A diode will conduct electricity in forward bias mode. In this mode, the diode is connected in such a way that the positive terminal of the voltage source is applied to the anode (positive side) of the diode, and the negative terminal to the cathode (negative side). This configuration allows current to flow through the diode easily, as the voltage applied forward biases the junction between the semiconductor layers inside the diode. As a result, the diode exhibits low resistance (ideally zero resistance for an ideal diode) and conducts current from anode to cathode.
The mode in which a diode primarily operates is the forward bias mode. In this mode, the diode allows current to flow through it with minimal resistance, provided the voltage applied across it is in the correct polarity (positive voltage at the anode and negative voltage at the cathode). This mode is essential for diodes in most electronic applications, where they serve purposes such as rectification in power supplies, signal demodulation, and voltage regulation.
The mode of action of a diode refers to its behavior under different bias conditions. In forward bias, where the diode conducts current, the applied voltage causes the depletion region within the diode’s semiconductor material to narrow. This reduction in the depletion region’s width allows charge carriers (electrons and holes) to move freely across the junction, facilitating current flow through the diode. Conversely, in reverse bias, the applied voltage increases the width of the depletion region, preventing current flow through the diode by creating a high resistance barrier.

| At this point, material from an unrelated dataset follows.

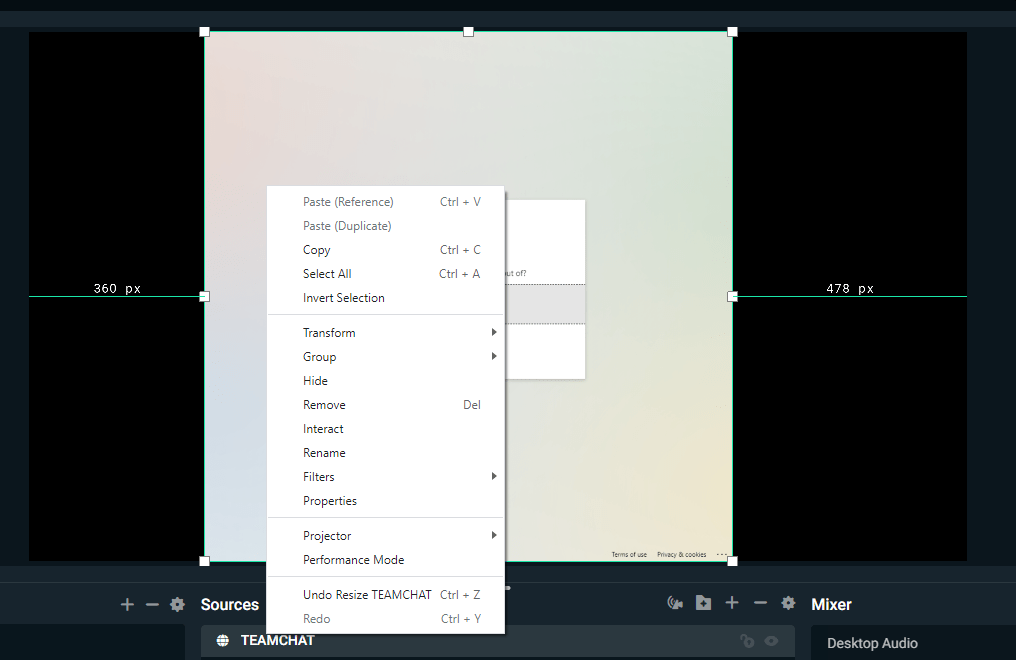Open source properties gear icon
The image size is (1016, 660).
(788, 603)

A diode conducts electricity in the direction of its forward bias. When connected in forward bias, current flows easily through the diode from the anode (positive terminal) to the cathode (negative terminal). This directional flow occurs because the forward bias voltage reduces the potential barrier at the junction between the diode’s semiconductor materials, allowing charge carriers to move across the junction and conduct current. This property makes diodes useful in controlling the direction of current flow in electronic circuits and devices.

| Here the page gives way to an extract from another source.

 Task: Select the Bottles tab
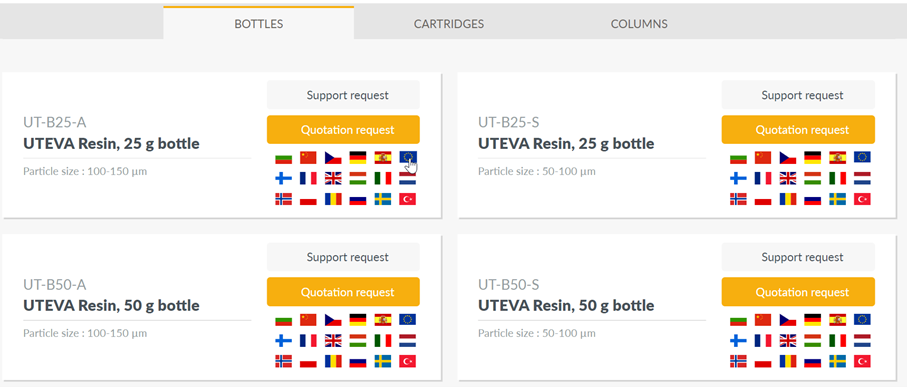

A diode does not conduct electricity in reverse bias under normal operating conditions. In reverse bias, the diode is connected with the positive terminal of the voltage source applied to the cathode and the negative terminal to the anode. This configuration increases the width of the depletion region within the diode, creating a high resistance barrier that prevents significant current flow. Although a small leakage current may exist in reverse bias due to minority carriers, it is typically very low compared to the current in forward bias. Reverse bias is commonly used in diodes for purposes such as blocking current in circuits to prevent reverse voltage damage or as a part of signal rectification circuits.